4. Speaking out: Use your tongue to express affection. Ask about his circumstances. Praise him for his good qualities, his children, his family, his skills, his good actions, his intelligence, his character etc. without lying or exaggeration. Thank him for what he does on your behalf even for his intention if he does not succeed completely. Defend him in his absence when he is abused or his honor is impugned.
5. Forgiveness : Forgive him on his mistakes and failings. Accept his apologies if he apologizes. Do not allow the problems to continue for too long. Resolve the difference within three days and patch up as soon as possible.
6. Du’a: Make du’a for your brother, during his life and after his death. Pray that he may have all he wishes for himself and for his dependants. Pray for him as you pray for yourself.
7. Loyalty and Sincerity: Loyalty means consideration of his relatives and dependants. Loyalty also means not to listen to the gossip against your brother. Sincerity means giving him good advice and protecting him from wrong doings and sins.
8. Do not give him discomfort and inconvenience: Do not ask him for help with money or influence. Do not make too many demands from him or ask him to do too many things for you. Certainly do not demand him to do wrong things for you. Do not make him embarrassed or oblige him to make apologies for you or because of you.

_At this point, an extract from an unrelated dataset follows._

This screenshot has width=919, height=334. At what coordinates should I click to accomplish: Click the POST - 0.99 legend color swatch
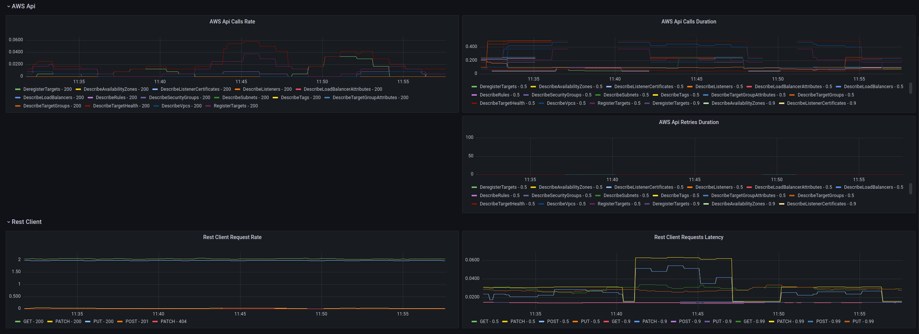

Imam Ghazali spoke of brotherhood here on the micro level, that is on the individual level and in our personal relations we should observe these duties. There is also a great need of developing Ukhuwwah consciousness on the macro level or the Ummah level. All Muslims are brothers and sisters to each other, regardless of races, colors, ethnic or language differences. This means full cooperation and solidarity among Muslims all over the world on the social, economic and political level. Muslim Ummah has great potential, but it is very much lacking Ukhuwwah consciousness. All the duties of brotherhood that Imam Ghazali mentioned on the micro level can be enlarged and made into principles and policies of interrelations among Muslim organizations and states. However, we must remember that no macro change can come without micro change. May Allah help us to practice brotherhood in our personal relations with each other and promote it throughout the world. Ameen.